(Extract to read)

By Terri Ferinde, Ed.D., Partner
The ability to supercharge your work with tools that accelerate your creativity and efficiency has never been more accessible. At Collaborative, we’ve plugged into the power of Generative AI (GenAI), transforming our approach to events like the recent ‘Power Up!’ Convening, where AI became a dynamic partner in delivering a high-energy event.
Grow Your AI Mindset
With an abundance of GenAI tools available, many for free, stop what you’re doing right now and think about how you could work faster, better, and smarter. These improvements add up to you being able to do more with less. For the Power Up! Convening we had a reduced budget and a truncated timeline; nonetheless, we still promised the same high-quality delivery (that’s just what we do).
At every turn, we asked, “How can we do this better and more efficiently?” Once you have built some basic skills, brainstorming, editing, and organizing are all faster and more productive with GenAI. Check out Allie K. Miller’s Steps to AI-first productivity.
Choose Your Tools
First, Collaborative invests in Grammarly for Business for our whole team. Customize your account with style guides and brand tones for consistency. Then, invest in an advanced account with at least one GenAI chatbot. AI for Education offers a handy cheatsheet to help you pick the one best suited to your needs. And remember that you can, and sometimes should, switch it up. A different chatbot will likely offer different ideas or abilities to explore.
I’m using the paid desktop version of ChatGPT 4.0 now, and—importantly–I organize my projects in the context threads, which helps me collaborate with ChatGPT by picking up where we left off.
Dive In!
First, set up your prompts. Talk to your chatbot like a trusted consultant, explaining the project, audience, and what you want to achieve. Offer initial writing and what you liked and didn’t like about it. Specify the tone and level of language you want. For the Power Up! Convening, we produced a two-day learning event for youth development professionals to help them prepare for the school year. We wanted them to be excited, engaged, and able to apply their learning quickly; our GenAI prompts reflected these goals
Here are some other ways we used GenAI tools for this convening:
Theme Brainstorming: The theme focused on energizing people’s work and providing applicable tools. We picked a theme focused on electricity and asked the chatbot for words, phrases, and concepts that would electrify, energize, and amplify. We tweaked it until we got the message map we needed as a baseline for our project.

(Provided material)
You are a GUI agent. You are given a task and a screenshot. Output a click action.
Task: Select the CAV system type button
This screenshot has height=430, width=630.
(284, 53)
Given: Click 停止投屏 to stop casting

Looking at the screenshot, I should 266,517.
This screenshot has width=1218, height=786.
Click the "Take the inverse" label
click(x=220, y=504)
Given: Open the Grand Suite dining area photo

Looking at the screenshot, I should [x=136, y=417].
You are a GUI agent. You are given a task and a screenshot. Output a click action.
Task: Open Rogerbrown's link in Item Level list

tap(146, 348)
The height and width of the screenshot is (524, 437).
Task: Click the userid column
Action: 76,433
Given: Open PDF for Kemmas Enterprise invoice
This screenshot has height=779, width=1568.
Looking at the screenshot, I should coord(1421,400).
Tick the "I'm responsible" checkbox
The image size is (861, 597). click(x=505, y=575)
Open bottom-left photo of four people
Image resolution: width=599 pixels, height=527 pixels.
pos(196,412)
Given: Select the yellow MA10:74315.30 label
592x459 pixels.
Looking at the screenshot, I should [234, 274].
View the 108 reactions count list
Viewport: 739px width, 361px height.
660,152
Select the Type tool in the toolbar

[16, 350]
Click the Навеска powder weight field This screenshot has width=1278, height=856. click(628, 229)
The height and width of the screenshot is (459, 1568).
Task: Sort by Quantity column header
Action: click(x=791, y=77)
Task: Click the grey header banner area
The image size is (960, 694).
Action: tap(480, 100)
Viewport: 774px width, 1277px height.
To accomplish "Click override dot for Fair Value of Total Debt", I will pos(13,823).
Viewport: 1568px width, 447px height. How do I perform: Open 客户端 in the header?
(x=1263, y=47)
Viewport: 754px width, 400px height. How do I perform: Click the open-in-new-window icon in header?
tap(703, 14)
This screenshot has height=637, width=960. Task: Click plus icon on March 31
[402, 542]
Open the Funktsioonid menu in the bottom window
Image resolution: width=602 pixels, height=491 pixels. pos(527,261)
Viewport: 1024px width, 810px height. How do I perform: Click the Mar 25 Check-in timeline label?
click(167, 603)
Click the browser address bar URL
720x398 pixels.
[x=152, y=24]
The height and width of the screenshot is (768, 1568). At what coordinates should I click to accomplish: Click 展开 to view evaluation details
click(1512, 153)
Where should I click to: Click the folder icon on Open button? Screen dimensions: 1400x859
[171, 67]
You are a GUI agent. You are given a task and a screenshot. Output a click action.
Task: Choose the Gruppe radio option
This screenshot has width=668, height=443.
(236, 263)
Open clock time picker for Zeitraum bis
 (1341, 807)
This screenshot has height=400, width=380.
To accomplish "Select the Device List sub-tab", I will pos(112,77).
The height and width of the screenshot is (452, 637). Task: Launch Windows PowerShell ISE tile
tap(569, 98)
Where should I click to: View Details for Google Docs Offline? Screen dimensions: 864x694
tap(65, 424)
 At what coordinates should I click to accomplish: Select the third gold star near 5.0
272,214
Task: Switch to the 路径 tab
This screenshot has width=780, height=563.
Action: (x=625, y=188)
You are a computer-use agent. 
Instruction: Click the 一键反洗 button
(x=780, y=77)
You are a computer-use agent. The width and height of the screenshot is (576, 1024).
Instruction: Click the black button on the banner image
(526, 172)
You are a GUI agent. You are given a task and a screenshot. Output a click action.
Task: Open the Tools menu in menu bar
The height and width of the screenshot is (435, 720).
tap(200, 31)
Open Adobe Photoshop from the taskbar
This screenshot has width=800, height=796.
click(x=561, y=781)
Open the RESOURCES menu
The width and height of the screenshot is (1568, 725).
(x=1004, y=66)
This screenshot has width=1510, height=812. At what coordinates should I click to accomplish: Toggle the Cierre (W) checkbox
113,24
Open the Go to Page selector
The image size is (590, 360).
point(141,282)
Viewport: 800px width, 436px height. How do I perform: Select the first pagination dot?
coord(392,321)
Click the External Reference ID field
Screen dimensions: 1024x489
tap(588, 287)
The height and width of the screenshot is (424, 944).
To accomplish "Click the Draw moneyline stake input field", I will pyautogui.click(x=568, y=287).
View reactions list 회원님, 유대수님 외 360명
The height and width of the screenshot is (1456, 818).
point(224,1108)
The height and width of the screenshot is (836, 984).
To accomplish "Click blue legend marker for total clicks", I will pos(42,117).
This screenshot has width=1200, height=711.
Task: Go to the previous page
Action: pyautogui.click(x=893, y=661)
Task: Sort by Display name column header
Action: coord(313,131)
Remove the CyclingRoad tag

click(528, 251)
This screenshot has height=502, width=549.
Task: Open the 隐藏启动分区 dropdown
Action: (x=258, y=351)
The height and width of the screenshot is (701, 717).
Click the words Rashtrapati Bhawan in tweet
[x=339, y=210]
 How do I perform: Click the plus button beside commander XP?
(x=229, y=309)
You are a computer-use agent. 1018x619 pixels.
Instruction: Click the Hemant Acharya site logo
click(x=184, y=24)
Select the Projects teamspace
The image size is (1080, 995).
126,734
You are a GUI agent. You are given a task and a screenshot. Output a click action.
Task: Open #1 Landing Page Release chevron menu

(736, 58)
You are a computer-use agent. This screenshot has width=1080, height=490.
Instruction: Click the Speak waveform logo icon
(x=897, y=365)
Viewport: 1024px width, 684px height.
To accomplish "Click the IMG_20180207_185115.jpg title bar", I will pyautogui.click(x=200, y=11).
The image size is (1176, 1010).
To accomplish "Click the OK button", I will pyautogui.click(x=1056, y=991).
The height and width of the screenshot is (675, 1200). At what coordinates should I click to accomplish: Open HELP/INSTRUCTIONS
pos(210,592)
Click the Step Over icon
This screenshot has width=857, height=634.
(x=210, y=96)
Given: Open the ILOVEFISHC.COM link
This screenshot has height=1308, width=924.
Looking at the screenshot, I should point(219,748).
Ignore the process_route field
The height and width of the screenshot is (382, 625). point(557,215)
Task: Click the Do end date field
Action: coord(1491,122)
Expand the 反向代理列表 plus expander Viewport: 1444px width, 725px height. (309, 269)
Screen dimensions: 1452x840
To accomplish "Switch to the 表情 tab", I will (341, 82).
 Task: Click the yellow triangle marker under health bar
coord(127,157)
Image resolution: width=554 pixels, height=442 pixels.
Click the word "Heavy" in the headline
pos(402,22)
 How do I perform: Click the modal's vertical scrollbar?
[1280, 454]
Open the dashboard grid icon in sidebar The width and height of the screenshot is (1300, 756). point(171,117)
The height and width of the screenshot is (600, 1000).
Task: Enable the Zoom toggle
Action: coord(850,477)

(Your instructions) Write the next part of the post about using generative AI for the Power Up! Convening, picking up after its last sentence. Nothing in the records is needed here.

(Written response)
Session Refinement: We created rules for each session description. They needed to start with something catchy, be specific about what people would learn, and use words from our theme message map. We tried to put the whole draft agenda in ChatGPT for refinement but lost a lot of good content. When we used ChatGPT to refine each session individually and kept refining our direction, we found we could develop solid, consistent, and creative descriptions in a fraction of the usual editing time.
Speaker Bios: We needed all bios to have a specific word count and wanted to ensure the current jobs were first. This was an easy task for ChatGPT, but it still required careful review to ensure we weren’t misrepresenting anyone.
Session Evaluations: Post-event electronic surveys often have terrible response rates and lose nuance for individual sessions. We wanted to use paper evaluations in each session but avoid the onerous data entry that goes along with that approach. We devised a simple form for participants to rate aspects of the session by writing a numeral and then open-ended comments. We scanned the forms as PDFs and used Gemini Advanced to read the PDFs and provide data and language analysis to summarize the effectiveness of each session.
Project Management and Productivity: GenAI has the potential to uplevel project management processes and tools. We use Asana and call notes/summaries using tools like Fathom, Otter.ai, and Zoom companion.
Responsible and Ethical Use of GenAI
Be sure to have internal discussions and policies on the responsible and ethical use of GenAI in your work. Establish guardrails for your team related to intellectual property, bias, and transparency. Be particularly careful about the data you put in GenAI tools. Understand how GenAI works, read everything carefully, and be sure that the outputs reflect the values and goals of the project.
And be transparent! We like to share the original outputs from AI as well as how we refined it to suit the purposes of the event. (In that same spirit of transparency, ChatGPT helped me rewrite my introduction here to have more thematic language!)